(Task list):
• a. Name every speaker in the conversation about working from home below.
• b. Resume the conversation about working from home below, picking up after its last line and ignoring the material.

━━━ Exercise text ━━━

Brendan: I think you should just make sure it's got some stuff paragraphed around human touch.
Tim: That's one of my favorite things.
Dan: However you interpret that is where we just [inaudible 00:35:08].
Brendan: Thankfully I'm not an HR person.
Dan: Yeah, exactly. It's something that we've realized when we all were working from home that our clients missed, that we missed, our team missed. It was important. We've implemented a hybrid working from home system where you get to a certain level. You can have a couple days from home, a couple days from the office, however that works. It works pretty well. I think millennials, the next generations, or anyone who's good with technology and self-motivation, works from home fine.
Tim: Yeah, it's all give and take. It's just another one of those flexibility things, which are great if you can offer them. It's also a really good tool as a manager, accountability wise. You can take those things away too, which you don't want to do, obviously. But if they're not performing or doing what you need them to do, then it's like a carrot in stick. That's the way I see it as well.

━━━ Raw data ━━━

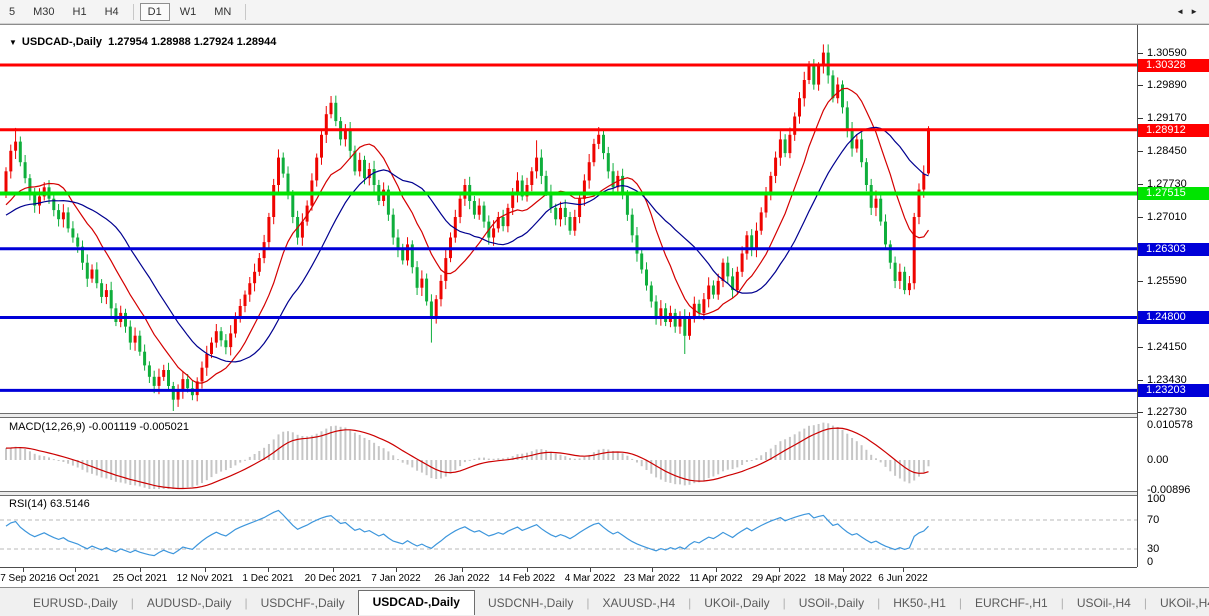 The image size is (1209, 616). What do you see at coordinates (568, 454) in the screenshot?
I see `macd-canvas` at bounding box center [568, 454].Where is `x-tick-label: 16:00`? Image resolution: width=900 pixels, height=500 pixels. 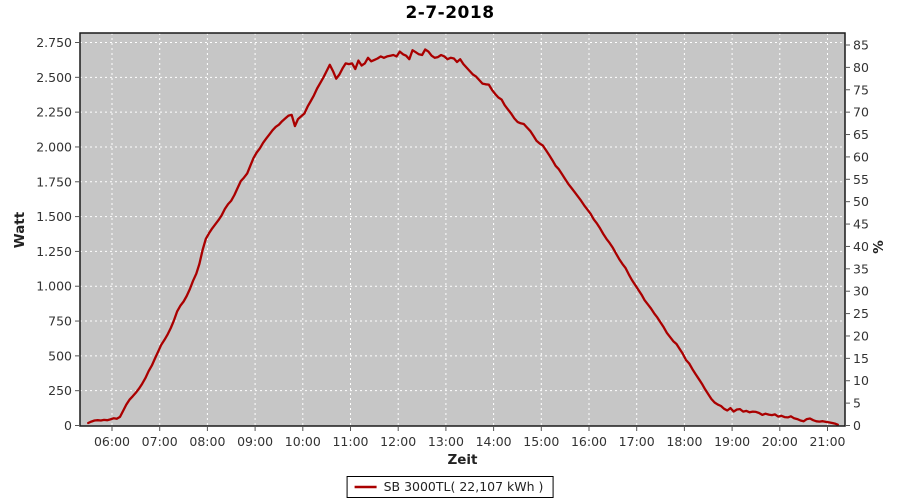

━━━

(Outputs for the tasks):
• a. Brendan, Tim, Dan

• b.
It's a huge privilege to be able to work from home, especially if you only live 15 minutes from the office anyway. It gives you the flexibility to walk the dog, do the workout, or cook dinner during work hours, which is awesome.
Actually, I've seen that the response is that most people who work from home work harder too. I've seen it in my house. I've seen it with me. I've seen it with our team members as well. They have more owner’s responsibility to get the work done, as well.
Dan: It's that flexibility thing as well if you do take that break at lunch to go grab a coffee or something, then you come home, and then you just keep working.
Tim: It's give and take.
Tim: I don't think millennials are all take. It's probably the important message. We know we have to give. We just need to understand. Perhaps if the manager is having an issue with a millennial, and they want more give from them, they need to ask what they can be giving the millennial as well, which is going to feel wrong. If they're just not fitting at all, then it's not a millennial problem. This is just a person problem or an attitude problem.
Dan: Yeah. If that employee is sitting there and you're telling them that this is the task that you do get your work done, and they're just working the minimum required, at 5:00 they're like, great, I've done what I need to do, I'm getting out of here, I'm not going to think about it again till I'm sitting at my desk, then maybe you're not giving them enough purpose, enough things that they're passionate about to incorporate into their work.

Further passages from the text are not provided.